Now I need to find some time to both change the pwned account’s password and determine if anything else in the database is likely to be compromised as a result. And, frankly, I should spend some time doing some housekeeping on both accounts and other duplicated or poor quality passwords. This is a time-sink of a task that is as fun as it sounds.
Therefore, I think we should develop a password change API. The idea being that I could tell my password manager, “Change the password for this site” and it could just do it. There would be a known service on a known port that could be used for the change. If 2FA (or some pretend sekrit phrase) is in use, my password manager can prompt me for the proper response. With this, my passwords might actually get changed quickly when I get pwned.
Additionally, this opens up the opportunity for computers to actually be helpful. My password manager could now actually help me remove duplicate passwords instead of just nagging me about them. If my password manager could take a data feed from one of the “hacked” sites lists (or use a vendor-provided database like 1Password’s Watchtower) it could prompt before a third-party notices and emails me. Heck, if I trust my password manager enough it could just change the password and tell me it did it.
A better solution, of course, would be to replace passwords with something better. So far I have seen keys/certificates and password hashing. Keys and certificates work brilliantly, except for the whole “never expose the key and never lose the key” thing. This means it is hard for normal users who have sketchy backup processes to begin with and lose stuff constantly. I am not sure I even really trust myself with a key/certificate solution. But, in my defense, I haven’t lost the private key for my GPG Key yet.
Password hashing sounds cool. It is an interim step that solves some of the problems, like forcing users to use unique passwords. However, according to a recent LWN article, password hashers have some usability problems and it sounds like, in practice, hashing may be cryptographically questionable because of how likely it is that someone could get two encrypted and mostly known phrases. Therefore I don’t think that either of these is going to be the successor technology.

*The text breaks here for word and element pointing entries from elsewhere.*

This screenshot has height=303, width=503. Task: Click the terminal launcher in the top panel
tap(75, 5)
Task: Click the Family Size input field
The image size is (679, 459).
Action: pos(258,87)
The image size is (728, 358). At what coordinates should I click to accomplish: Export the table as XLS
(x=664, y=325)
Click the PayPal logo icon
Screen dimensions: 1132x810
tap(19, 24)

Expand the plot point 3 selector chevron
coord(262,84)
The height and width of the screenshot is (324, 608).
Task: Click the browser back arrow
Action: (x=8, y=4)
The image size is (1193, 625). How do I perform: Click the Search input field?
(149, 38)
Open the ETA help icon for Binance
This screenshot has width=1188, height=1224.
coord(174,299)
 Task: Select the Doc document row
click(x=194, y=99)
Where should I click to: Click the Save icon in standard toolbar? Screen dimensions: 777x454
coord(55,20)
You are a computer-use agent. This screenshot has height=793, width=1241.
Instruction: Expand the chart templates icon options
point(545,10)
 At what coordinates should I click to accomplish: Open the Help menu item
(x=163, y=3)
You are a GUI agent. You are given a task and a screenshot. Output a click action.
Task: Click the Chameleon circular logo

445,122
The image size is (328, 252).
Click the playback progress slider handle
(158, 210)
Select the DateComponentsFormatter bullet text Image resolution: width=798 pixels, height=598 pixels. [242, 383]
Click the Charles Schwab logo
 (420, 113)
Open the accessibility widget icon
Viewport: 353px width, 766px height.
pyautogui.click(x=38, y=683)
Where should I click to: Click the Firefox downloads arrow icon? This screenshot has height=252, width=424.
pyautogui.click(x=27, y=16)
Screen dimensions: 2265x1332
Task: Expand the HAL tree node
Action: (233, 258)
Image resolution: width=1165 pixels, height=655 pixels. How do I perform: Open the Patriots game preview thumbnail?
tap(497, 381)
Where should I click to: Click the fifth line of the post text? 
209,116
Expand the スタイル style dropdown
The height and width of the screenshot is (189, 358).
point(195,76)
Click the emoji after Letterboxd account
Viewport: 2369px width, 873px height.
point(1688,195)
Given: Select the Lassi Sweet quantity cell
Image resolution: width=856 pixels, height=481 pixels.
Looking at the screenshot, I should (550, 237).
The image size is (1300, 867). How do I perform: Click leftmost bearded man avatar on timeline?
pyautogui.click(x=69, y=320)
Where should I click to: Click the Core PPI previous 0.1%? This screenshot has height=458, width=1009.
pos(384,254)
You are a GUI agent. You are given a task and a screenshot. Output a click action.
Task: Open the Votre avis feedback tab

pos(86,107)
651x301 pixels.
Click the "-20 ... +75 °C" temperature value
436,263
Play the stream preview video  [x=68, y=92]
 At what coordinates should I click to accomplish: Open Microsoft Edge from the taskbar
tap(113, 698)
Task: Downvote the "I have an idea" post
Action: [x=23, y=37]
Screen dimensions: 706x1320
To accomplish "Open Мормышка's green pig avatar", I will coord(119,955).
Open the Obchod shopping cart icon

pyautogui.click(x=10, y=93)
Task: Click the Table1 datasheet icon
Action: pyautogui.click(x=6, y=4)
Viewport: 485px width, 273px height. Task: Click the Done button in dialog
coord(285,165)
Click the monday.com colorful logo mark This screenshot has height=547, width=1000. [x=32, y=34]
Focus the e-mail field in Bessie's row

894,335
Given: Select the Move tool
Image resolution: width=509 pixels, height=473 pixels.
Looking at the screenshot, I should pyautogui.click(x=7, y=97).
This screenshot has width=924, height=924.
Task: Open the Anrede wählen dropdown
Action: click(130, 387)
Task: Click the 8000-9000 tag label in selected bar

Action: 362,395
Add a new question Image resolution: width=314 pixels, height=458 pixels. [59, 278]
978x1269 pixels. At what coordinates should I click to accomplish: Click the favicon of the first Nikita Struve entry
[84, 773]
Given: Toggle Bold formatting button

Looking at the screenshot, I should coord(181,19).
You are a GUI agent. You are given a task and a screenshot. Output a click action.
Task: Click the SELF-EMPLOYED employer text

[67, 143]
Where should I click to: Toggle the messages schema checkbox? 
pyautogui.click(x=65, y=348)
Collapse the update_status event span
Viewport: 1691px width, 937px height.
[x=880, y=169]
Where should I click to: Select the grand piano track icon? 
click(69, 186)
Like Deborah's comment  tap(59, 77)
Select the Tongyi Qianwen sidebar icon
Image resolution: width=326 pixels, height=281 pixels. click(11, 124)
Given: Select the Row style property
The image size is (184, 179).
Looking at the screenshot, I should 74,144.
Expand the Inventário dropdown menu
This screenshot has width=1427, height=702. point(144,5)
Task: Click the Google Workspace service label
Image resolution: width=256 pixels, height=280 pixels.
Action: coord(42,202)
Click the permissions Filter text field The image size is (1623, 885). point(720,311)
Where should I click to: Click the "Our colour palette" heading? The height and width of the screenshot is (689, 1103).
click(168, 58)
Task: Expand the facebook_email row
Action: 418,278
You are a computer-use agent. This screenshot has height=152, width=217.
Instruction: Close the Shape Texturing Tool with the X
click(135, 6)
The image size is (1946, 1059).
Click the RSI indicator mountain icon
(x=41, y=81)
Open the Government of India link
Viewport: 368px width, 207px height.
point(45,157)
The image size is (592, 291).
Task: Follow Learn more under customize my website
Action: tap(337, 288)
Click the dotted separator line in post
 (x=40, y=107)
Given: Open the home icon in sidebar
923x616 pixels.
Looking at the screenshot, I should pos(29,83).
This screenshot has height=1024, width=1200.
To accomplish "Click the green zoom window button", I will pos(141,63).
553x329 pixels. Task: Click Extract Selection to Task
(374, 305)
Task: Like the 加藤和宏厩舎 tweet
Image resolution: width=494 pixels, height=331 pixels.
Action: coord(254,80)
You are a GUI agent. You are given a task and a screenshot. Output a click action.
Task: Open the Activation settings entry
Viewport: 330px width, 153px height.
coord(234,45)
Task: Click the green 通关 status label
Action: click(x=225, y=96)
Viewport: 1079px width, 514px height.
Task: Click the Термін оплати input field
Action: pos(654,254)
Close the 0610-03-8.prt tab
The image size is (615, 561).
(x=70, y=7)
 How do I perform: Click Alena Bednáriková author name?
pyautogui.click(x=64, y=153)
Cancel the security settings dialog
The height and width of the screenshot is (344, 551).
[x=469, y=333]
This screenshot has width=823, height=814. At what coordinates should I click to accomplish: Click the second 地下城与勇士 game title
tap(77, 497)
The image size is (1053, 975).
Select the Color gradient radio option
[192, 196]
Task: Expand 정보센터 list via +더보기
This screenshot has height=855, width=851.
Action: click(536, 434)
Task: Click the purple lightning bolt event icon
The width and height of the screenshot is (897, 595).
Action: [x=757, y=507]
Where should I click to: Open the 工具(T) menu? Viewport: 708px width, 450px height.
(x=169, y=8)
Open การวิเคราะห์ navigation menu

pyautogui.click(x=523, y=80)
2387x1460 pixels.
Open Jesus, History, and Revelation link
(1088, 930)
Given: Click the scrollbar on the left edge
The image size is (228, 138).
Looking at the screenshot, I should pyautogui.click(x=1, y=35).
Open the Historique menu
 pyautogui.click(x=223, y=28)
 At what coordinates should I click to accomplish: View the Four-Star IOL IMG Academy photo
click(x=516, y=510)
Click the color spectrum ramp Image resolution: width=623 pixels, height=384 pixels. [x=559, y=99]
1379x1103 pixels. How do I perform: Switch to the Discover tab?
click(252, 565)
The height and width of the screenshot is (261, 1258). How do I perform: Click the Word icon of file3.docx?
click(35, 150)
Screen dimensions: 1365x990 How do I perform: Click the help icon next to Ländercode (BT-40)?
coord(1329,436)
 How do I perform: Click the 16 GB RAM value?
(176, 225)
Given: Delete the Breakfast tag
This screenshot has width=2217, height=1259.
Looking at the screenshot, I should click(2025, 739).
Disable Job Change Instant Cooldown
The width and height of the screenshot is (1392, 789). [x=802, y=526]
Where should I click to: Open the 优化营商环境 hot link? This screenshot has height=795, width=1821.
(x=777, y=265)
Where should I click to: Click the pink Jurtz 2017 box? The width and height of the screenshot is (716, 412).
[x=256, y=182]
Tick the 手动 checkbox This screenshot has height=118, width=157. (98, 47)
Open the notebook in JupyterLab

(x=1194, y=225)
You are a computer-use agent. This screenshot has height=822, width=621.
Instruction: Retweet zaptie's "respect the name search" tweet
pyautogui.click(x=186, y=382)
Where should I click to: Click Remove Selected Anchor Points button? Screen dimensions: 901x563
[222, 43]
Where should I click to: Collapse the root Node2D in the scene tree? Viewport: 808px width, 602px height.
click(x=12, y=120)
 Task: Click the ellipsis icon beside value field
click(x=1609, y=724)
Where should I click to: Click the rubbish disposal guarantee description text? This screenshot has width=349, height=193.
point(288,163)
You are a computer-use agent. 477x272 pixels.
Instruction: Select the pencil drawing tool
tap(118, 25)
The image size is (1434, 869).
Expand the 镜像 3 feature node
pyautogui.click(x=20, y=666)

Passwords are just about the worst security mechanism we have, except all the others. Therefore, they aren’t going away any time soon. They are also unlikely to get replaced until someone comes up with something that is more secure, easy to use by 90% or more of the population, and somewhat idiot-proof for when people lose things or write stuff down on sticky notes. Until then, a Password Change API would make the world a bit more usable.